Précocement doué – on l'appelait l' « enfant-poète » –, il compose ses premiers vers à l'âge de 11 ans. Victor Hugo est alors son maître. À 19 ans, il part pour le Chili, où il découvre les Parnassiens français. Il a déjà publié deux recueils (les Ronces et Rimes, 1887) lorsqu'il connaît son premier grand succès avec Azur (1888), recueil mêlé de prose et de poésie, imprégné de l'influence de Catulle Mendès, de Leconte de Lisle, de Armand Sylvestre et de Coppée, qui s'impose d'emblée comme la bible du jeune mouvement moderniste et révèle déjà les deux grandes tendances de l'œuvre de Darío : la sensibilité et la sensualité raffinées, mais aussi la préoccupation pour les problèmes métaphysiques et sociaux. Après un voyage en Espagne puis à Paris, où il rencontre Verlaine, il fait un séjour à Buenos Aires comme consul de Colombie (1893-1898). C'est là qu'il publie les Bizarres (1896), collection de portraits d'écrivains contemporains, la plupart français, et surtout, la même année, un recueil de vers, Proses profanes, remarquable par le raffinement de ses thèmes et par les audaces de la versification, recueil illustrant la théorie de l'art pour l'art, le culte de la beauté et la recherche de la musique où abondent les lacs, les cygnes, les princesses, la faune et la flore exotiques, composantes obligées du premier modernisme, tentative de recréation de mondes enfuis ou imaginaires et refus du monde contemporain.

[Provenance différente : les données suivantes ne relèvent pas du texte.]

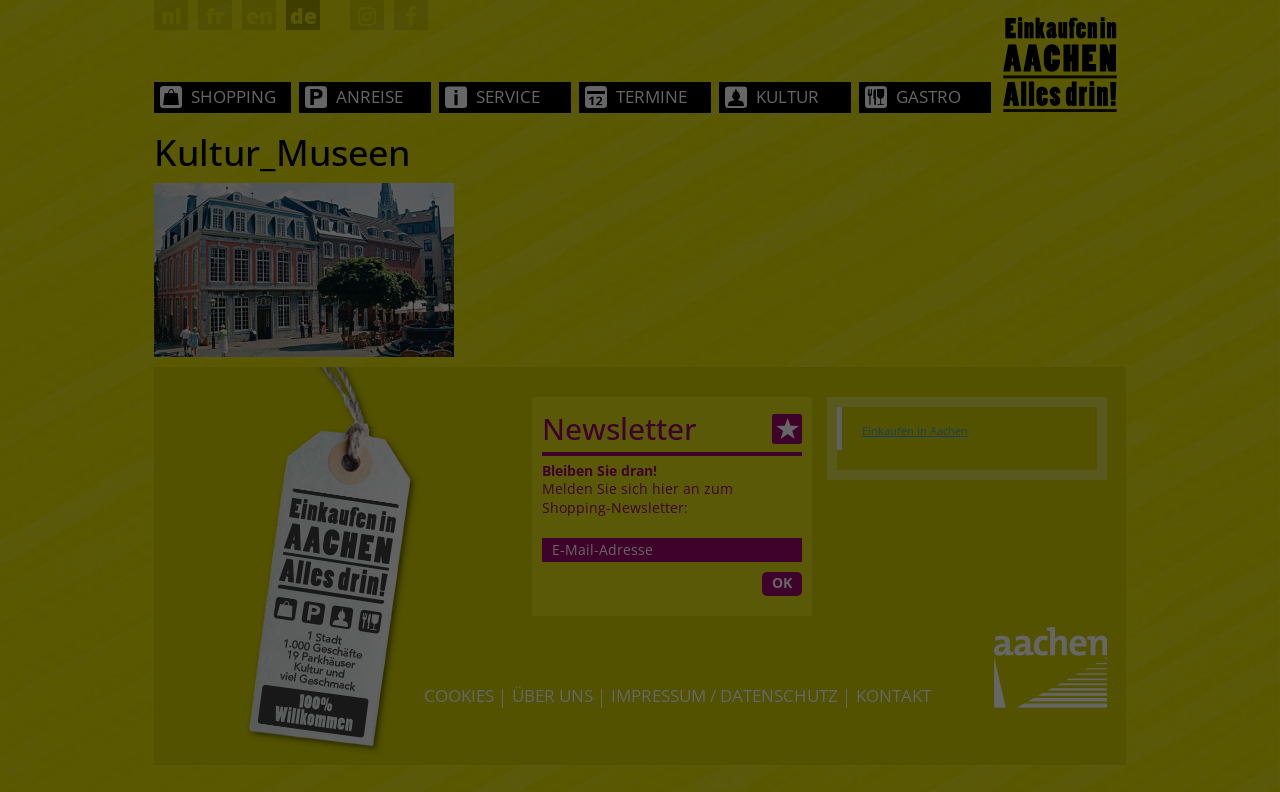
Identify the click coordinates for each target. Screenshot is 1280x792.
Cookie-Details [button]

   De 1900 à 1914, il vit, presque sans interruption, à Paris, où il mène une vie à la fois élégante et bohème. En 1905, ses Chants de vie et d'espérance affirment sa foi nouvelle « en la vieille Hispanie » et dans le destin de l'Amérique latine face aux États-Unis. Il publiera encore quelques recueils (le Chant errant, 1907 ; Poèmes de l'automne, 1910) et une autobiographie (la Vie de Rubén Darío écrite par lui-même, 1912) ; mais, miné par l'alcool, il retourne au Nicaragua pour y mourir misérablement. Prosateur virtuose, vénéré comme un maître par Juan Ramón Jiménez et Antonio Machado – lui-même un des principaux maîtres de la génération de 1898 –, Rubén Darío est, avant tout, le grand lyrique de son temps. Il a introduit une musique nouvelle dans la poésie de langue espagnole, dont il a rajeuni les formes d'expression. Chef incontesté du mouvement « moderniste », il est le premier écrivain latino-américain vraiment universel.

Darley (George)

Écrivain irlandais (Dublin 1795 – Londres 1846).

Ses romans (Lilian de la vallée, 1826), ses opéras (Sylvia ou la Reine de mai, 1827) et ses œuvres d'érudition (il édite Beaumont et Fletcher en 1840) traduisent une même quête de l'esthétique qu'appellent ses thèmes, nervaliens ou « modernes » (sirènes, noyades, licornes, phénix, déserts). Ses confessions lyriques (les Errements de l'extase, 1822 ; Nepenthe, 1835) ébauchent l'élan vers le merveilleux, face au réalisme croissant de la génération postromantique.

Darmstadt (cercle de)

Cercle littéraire qui, sous l'égide de la landgrave de Hesse-Darmstadt, s'adonnait, autour des années 1770, au culte du sentiment et de l'amitié. Ses principaux membres étaient Caroline Flachsland (« Psyche »), Henriette von Roussillon (« Urania »), Luise von Ziegler (« Lila ») et le baron von Moser. Le cercle admirait Rousseau, Klopstock et les romans de Richardson. Herder, fiancé à C. Flachsland, a échangé avec elle une correspondance caractéristique du ton de cette société. Goethe, qui a fréquenté le cercle de Darmstadt en 1772, a dédié trois poèmes à ses membres, dont le Chant du pèlerin au matin (« À Lila »).